What if the loss is small?
Still file IC3 (free, online, 30 minutes). Skip local police for losses under $500 in many countries, since local police rarely investigate small crypto losses. The IC3 record matters for pool enforcement even if your individual case is small. Small losses also sometimes get grouped into larger cases through pattern matching.
What is SEAL 911 vs FBI IC3?
SEAL 911 is a volunteer community security incident response service that helps with active emergency response (revoke approvals, move funds, immediate triage). FBI IC3 is the federal government's record-keeping for cybercrime. The two serve different roles. Use SEAL 911 for emergency response in the first hour. File with IC3 for the formal record within 24-72 hours.
Can I sue the scammer?
Sometimes. Identified scammers with US assets can be sued in civil court. Class actions against larger rug-pull operators have produced some recoveries. Anonymous scammers are usually un-suable. Lawyers specializing in crypto recovery exist; rates start in the thousands of dollars for case evaluation. Most single cases do not justify the legal cost. File the criminal complaints first; the civil path can follow.
What about blockchain forensics firms?
Chainalysis Reactor, TRM Labs Forensics, Elliptic, and CipherTrace (now part of Mastercard) are the major firms (source: Chainalysis Reactor product page). They trace funds across chains and through mixers. They typically work with law enforcement and major exchanges. Some offer victim services directly. Rates start in the low thousands. Worth engaging for losses above $50K with a fresh on-chain trail. For smaller losses or older incidents, the IC3 + police report path is usually the more accessible option.

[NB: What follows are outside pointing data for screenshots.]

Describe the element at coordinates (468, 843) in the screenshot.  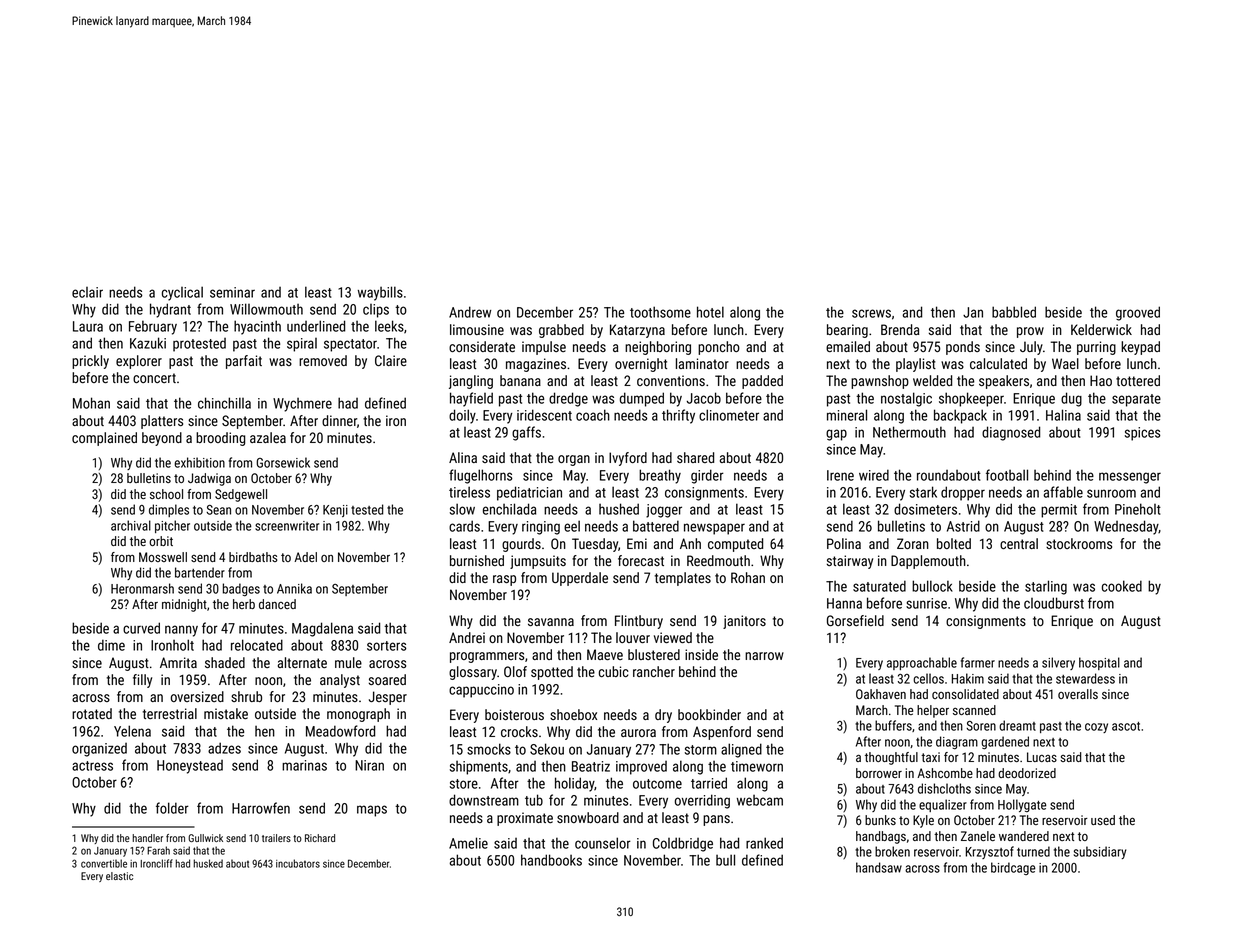
I see `Amelie` at that location.
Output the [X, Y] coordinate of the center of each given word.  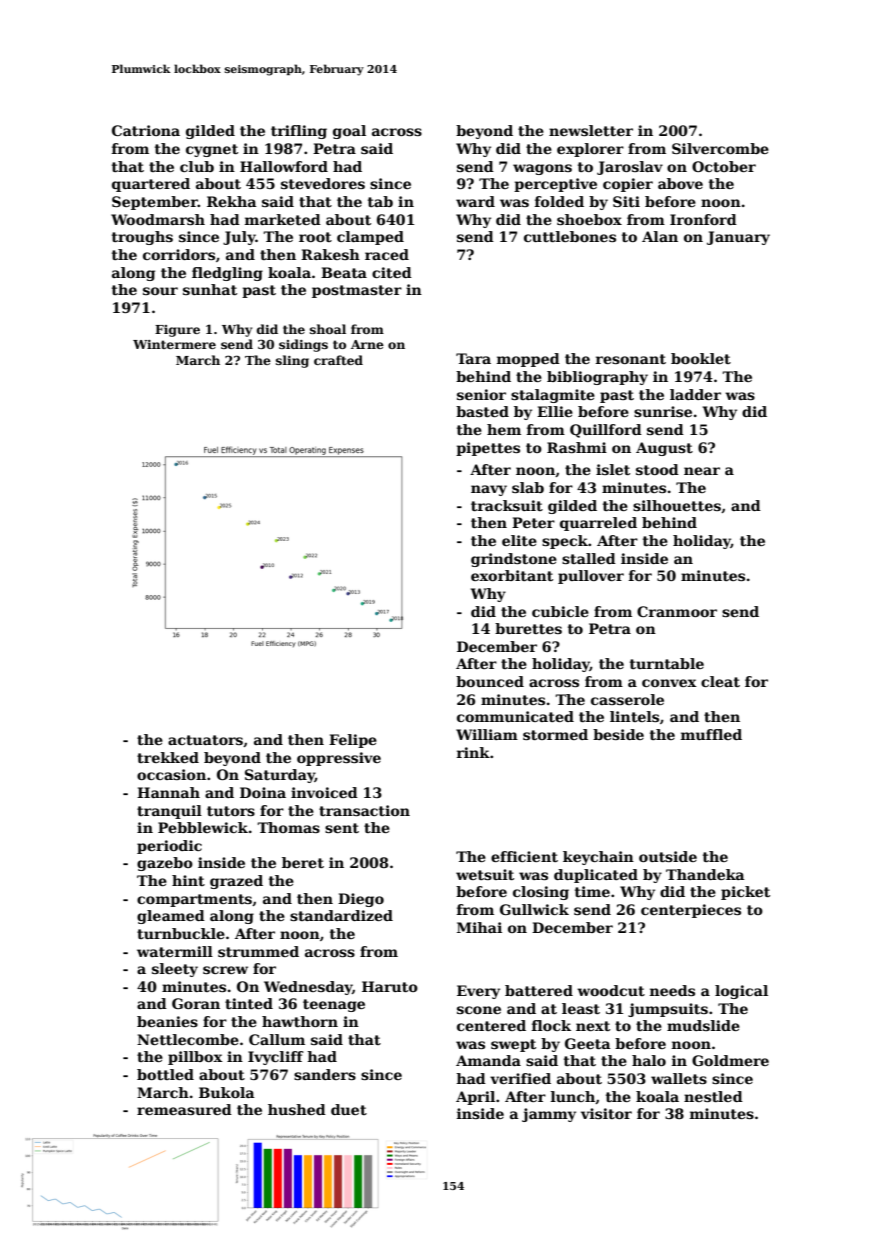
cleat [720, 681]
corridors [179, 254]
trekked [168, 757]
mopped [528, 360]
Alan [660, 236]
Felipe [353, 741]
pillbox [195, 1058]
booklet [701, 358]
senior [481, 394]
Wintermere [174, 344]
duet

Researched and written by the Blofin Academy editorial team with AI-assisted drafting. Primary sources include FBI IC3 reporting guidelines, FBI Operation Level Up program paperwork, DOJ April 2026 joint takedown announcement, FTC ReportFraud paperwork, SEC tips portal, and equivalent global agency websites. All facts independently checked against cited sources current as of May 2026.
This article is educational and does not constitute financial, legal, or tax advice. Tax treatment of crypto theft losses varies by country and case specifics; consult a crypto-aware tax expert for big losses. Reporting outcomes vary widely; the article describes the reporting system, not guaranteed recovery. Blofin's rules team cooperates with law enforcement on cases involving funds that reach Blofin addresses; users should still file directly with the agencies described.